REQUIREMENT » Please count the lines in the items below that contain the word "Identify". Reply with the number alone.

DATA FOR THIS TASK »
++++++++

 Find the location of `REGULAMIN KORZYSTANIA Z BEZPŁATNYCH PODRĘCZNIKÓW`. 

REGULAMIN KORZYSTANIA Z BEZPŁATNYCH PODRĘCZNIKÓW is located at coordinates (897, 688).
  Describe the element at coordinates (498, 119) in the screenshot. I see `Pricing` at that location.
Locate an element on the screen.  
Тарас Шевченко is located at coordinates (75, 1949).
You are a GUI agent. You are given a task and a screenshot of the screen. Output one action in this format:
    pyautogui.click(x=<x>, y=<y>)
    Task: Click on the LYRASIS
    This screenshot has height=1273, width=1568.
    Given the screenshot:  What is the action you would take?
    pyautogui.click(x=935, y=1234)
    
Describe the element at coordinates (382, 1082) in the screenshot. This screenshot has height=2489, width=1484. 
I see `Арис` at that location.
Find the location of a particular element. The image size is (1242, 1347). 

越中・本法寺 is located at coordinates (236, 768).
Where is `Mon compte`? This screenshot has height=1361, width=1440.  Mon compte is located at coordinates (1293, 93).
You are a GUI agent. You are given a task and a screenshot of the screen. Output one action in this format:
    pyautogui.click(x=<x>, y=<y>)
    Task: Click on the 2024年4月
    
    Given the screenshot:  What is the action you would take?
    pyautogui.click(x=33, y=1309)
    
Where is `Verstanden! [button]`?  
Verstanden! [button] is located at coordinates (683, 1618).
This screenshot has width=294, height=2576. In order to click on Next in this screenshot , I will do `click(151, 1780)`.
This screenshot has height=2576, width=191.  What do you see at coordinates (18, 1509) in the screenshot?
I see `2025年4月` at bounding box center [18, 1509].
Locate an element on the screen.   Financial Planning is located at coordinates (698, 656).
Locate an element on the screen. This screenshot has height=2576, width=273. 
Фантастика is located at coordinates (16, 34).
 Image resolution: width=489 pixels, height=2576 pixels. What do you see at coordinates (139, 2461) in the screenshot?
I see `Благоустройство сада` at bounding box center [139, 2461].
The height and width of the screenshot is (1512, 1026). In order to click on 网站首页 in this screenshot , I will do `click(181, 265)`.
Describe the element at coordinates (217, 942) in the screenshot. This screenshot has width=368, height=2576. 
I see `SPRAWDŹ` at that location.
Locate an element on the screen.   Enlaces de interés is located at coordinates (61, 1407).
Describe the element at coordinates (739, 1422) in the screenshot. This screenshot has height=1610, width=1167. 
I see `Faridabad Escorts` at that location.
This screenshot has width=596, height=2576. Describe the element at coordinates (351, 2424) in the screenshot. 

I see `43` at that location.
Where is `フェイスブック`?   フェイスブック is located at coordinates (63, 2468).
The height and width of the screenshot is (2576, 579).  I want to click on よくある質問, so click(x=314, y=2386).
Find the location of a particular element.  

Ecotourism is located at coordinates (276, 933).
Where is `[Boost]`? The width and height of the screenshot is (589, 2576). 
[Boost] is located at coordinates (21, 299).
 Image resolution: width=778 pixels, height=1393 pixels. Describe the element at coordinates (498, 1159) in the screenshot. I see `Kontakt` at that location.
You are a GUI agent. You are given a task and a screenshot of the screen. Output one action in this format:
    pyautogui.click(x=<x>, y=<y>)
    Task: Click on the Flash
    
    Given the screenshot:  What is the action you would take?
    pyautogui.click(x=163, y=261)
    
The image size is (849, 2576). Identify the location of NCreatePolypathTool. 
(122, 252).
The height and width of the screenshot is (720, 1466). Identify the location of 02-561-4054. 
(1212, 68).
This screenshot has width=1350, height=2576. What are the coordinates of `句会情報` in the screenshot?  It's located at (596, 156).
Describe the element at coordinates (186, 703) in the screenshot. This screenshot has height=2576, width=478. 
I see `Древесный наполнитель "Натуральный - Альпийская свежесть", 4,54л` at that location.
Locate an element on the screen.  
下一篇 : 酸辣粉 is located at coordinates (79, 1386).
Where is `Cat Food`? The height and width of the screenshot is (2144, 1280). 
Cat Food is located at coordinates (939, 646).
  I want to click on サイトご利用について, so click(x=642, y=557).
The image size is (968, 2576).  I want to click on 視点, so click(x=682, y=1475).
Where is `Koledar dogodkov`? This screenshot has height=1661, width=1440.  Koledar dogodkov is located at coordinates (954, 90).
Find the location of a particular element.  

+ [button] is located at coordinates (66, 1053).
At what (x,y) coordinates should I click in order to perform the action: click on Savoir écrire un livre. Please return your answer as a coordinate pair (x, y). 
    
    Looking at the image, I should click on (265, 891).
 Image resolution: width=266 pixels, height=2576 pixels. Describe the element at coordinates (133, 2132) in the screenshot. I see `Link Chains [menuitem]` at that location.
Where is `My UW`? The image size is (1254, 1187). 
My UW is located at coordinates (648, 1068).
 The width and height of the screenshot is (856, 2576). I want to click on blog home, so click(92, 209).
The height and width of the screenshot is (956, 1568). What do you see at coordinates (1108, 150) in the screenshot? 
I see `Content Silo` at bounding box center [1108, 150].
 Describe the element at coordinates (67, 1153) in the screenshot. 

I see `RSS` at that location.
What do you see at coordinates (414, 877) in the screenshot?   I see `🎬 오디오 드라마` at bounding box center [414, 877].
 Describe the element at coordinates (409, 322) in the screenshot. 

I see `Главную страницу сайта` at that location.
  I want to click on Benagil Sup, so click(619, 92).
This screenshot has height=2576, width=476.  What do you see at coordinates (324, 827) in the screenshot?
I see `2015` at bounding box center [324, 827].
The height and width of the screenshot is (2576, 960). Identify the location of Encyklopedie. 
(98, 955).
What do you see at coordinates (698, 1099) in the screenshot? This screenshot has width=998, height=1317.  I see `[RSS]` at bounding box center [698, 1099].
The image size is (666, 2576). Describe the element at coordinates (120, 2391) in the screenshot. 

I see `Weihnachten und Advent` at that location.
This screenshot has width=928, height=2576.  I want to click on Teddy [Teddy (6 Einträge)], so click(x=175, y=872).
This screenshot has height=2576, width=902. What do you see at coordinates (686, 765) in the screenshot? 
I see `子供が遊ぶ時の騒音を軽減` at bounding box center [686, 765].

++++++++

EXPECTED ANSWER » 3